WHAT YOU SHOULD DO
In the records that come next, find every line with "computer". Return those lines.

MATERIAL FOR THIS EXERCISE
━━━━━━━━━━━━━━━━

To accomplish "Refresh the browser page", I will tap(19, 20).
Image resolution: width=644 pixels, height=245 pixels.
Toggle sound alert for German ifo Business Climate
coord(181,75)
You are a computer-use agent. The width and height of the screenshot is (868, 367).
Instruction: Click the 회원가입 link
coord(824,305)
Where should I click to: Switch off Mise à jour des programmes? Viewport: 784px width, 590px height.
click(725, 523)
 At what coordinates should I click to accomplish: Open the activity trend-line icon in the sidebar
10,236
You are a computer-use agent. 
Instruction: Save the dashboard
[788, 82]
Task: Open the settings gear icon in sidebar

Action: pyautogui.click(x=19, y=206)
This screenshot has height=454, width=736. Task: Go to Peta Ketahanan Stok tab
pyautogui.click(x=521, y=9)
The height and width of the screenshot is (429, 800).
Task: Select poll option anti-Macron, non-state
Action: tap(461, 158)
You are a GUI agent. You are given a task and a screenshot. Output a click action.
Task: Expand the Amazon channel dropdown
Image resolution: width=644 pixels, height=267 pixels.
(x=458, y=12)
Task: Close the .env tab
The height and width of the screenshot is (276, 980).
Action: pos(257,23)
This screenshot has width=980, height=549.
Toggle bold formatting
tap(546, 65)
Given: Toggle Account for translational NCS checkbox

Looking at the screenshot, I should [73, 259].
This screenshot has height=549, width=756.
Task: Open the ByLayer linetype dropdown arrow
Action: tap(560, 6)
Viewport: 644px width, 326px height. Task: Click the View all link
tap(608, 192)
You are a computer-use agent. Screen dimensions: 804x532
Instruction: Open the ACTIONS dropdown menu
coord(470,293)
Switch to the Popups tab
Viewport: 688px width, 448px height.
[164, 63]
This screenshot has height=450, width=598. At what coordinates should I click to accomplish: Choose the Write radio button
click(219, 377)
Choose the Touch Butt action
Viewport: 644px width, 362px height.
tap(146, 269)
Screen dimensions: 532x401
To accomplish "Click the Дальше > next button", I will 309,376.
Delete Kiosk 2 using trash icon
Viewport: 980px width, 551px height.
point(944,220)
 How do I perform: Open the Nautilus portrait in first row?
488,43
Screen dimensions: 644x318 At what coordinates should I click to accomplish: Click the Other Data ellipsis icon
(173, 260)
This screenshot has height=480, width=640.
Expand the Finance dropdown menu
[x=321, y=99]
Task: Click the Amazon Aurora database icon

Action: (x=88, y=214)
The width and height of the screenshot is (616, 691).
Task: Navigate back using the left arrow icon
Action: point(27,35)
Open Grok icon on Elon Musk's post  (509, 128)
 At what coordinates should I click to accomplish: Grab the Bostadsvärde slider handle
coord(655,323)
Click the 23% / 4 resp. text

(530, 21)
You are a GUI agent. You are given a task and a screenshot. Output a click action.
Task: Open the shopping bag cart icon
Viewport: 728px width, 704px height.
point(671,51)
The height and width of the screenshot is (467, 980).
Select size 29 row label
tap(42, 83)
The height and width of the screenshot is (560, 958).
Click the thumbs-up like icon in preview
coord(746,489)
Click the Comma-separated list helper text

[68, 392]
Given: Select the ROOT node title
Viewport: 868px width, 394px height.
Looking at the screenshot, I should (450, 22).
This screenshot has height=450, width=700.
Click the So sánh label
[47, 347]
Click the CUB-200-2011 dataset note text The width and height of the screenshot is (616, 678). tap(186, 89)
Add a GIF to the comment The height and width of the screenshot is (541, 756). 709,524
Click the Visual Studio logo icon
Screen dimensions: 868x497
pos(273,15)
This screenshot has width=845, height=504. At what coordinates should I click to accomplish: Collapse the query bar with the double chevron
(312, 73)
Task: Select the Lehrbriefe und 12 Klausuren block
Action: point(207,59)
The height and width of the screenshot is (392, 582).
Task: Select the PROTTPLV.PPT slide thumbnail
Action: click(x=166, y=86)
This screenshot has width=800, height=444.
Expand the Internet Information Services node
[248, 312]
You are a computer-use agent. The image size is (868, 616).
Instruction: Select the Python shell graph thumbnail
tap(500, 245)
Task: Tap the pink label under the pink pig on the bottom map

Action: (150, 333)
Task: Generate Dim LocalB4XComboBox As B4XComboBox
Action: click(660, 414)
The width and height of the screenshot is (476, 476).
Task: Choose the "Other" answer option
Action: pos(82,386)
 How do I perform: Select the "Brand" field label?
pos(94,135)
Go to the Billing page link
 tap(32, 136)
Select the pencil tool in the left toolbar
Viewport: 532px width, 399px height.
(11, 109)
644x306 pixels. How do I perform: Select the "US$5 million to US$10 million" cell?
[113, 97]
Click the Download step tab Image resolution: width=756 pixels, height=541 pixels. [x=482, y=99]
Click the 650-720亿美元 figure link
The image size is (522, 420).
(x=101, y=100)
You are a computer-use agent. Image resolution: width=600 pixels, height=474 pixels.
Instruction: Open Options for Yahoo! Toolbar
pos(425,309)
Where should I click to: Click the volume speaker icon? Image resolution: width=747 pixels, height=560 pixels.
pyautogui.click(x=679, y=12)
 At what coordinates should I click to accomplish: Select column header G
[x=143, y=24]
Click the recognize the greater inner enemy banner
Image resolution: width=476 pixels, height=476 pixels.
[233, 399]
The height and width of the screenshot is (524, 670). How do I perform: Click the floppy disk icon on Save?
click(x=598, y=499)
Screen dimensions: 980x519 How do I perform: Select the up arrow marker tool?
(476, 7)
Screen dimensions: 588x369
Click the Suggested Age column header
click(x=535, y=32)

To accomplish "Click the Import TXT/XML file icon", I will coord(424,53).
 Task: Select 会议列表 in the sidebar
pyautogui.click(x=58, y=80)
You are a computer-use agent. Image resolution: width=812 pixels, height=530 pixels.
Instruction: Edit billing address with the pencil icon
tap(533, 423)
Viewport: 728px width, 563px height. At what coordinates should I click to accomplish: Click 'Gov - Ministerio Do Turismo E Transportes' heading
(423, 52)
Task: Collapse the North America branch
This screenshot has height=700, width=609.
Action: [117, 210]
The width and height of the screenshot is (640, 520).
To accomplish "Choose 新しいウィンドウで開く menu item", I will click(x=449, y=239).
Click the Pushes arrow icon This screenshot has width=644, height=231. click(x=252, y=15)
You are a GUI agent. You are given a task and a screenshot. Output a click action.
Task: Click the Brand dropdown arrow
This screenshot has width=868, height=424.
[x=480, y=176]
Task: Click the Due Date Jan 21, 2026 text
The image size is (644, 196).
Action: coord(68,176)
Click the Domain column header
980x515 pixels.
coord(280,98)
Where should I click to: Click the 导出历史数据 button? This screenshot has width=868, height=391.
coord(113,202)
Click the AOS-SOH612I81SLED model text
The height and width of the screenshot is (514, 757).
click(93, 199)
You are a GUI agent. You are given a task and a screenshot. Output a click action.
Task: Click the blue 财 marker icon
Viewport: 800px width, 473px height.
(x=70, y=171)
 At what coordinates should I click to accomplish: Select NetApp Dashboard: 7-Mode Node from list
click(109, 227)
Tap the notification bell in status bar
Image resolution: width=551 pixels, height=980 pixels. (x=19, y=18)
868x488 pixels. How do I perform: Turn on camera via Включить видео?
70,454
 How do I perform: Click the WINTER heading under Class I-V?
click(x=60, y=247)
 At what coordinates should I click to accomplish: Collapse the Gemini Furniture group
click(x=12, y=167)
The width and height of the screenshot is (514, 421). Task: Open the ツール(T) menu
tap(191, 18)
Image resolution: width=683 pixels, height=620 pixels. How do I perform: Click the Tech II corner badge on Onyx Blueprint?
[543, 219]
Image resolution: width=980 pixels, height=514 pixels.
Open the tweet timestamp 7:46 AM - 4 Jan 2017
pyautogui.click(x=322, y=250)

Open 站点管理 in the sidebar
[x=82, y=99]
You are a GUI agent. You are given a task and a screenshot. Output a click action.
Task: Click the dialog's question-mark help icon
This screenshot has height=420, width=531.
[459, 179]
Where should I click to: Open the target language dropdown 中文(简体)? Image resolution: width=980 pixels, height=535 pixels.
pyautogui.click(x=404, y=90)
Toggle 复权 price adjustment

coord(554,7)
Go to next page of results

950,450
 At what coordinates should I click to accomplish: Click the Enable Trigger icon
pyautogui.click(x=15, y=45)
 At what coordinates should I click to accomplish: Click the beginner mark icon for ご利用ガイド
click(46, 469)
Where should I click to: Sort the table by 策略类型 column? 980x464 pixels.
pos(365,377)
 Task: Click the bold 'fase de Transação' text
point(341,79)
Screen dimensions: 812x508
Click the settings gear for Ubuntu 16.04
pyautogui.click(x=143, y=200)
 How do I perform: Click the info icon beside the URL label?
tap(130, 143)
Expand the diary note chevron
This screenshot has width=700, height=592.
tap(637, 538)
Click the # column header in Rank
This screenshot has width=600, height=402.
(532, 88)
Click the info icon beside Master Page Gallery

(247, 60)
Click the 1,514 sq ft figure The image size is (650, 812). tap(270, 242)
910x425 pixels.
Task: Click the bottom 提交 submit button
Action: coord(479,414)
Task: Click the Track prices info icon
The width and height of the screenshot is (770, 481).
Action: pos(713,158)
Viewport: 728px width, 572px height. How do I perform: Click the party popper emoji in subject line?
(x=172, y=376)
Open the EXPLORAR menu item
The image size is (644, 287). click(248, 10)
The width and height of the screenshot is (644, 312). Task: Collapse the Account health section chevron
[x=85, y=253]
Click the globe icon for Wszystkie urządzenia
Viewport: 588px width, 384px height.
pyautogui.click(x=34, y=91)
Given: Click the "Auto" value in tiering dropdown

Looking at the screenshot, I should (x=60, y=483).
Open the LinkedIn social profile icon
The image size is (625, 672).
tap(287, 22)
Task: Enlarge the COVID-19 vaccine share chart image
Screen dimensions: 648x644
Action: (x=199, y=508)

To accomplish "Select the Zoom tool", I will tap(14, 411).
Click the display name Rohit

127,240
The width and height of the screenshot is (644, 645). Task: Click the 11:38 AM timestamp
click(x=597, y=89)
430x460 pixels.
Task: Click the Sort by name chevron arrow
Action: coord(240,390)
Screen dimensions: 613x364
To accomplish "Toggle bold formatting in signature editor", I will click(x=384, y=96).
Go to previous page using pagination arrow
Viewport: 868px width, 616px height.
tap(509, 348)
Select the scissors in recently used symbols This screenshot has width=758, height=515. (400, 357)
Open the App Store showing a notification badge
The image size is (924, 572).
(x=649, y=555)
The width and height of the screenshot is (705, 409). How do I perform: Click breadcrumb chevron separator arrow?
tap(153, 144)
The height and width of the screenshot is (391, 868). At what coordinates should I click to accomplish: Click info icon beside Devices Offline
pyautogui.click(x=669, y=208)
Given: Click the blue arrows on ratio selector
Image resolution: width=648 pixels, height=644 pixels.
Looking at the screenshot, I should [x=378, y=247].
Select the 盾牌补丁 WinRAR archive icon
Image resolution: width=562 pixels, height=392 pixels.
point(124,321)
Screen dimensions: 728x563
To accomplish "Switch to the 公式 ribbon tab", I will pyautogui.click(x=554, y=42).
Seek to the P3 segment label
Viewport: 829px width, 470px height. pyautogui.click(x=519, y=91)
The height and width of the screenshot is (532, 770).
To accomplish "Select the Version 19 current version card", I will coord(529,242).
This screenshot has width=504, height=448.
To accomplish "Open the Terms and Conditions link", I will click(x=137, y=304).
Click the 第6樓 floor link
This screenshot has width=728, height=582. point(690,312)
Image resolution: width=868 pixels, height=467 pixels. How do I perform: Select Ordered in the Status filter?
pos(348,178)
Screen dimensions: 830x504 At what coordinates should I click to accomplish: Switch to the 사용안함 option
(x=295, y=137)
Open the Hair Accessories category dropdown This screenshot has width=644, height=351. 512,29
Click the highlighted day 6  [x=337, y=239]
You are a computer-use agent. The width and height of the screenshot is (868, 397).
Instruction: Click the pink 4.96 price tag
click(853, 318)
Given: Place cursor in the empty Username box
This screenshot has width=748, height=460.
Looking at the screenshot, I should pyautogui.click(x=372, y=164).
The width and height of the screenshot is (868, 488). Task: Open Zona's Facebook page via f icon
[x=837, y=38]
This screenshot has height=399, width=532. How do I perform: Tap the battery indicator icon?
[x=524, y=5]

━━━━━━━━━━━━━━━━

REPLY TO THE EXERCISE
You are a computer-use agent. The width and height of the screenshot is (868, 367).
You are a computer-use agent. 
You are a computer-use agent. Screen dimensions: 804x532
You are a computer-use agent. The image size is (868, 616).
You are a computer-use agent. Image resolution: width=600 pixels, height=474 pixels.
You are a computer-use agent. Image resolution: width=812 pixels, height=530 pixels.
You are a computer-use agent. The width and height of the screenshot is (868, 397).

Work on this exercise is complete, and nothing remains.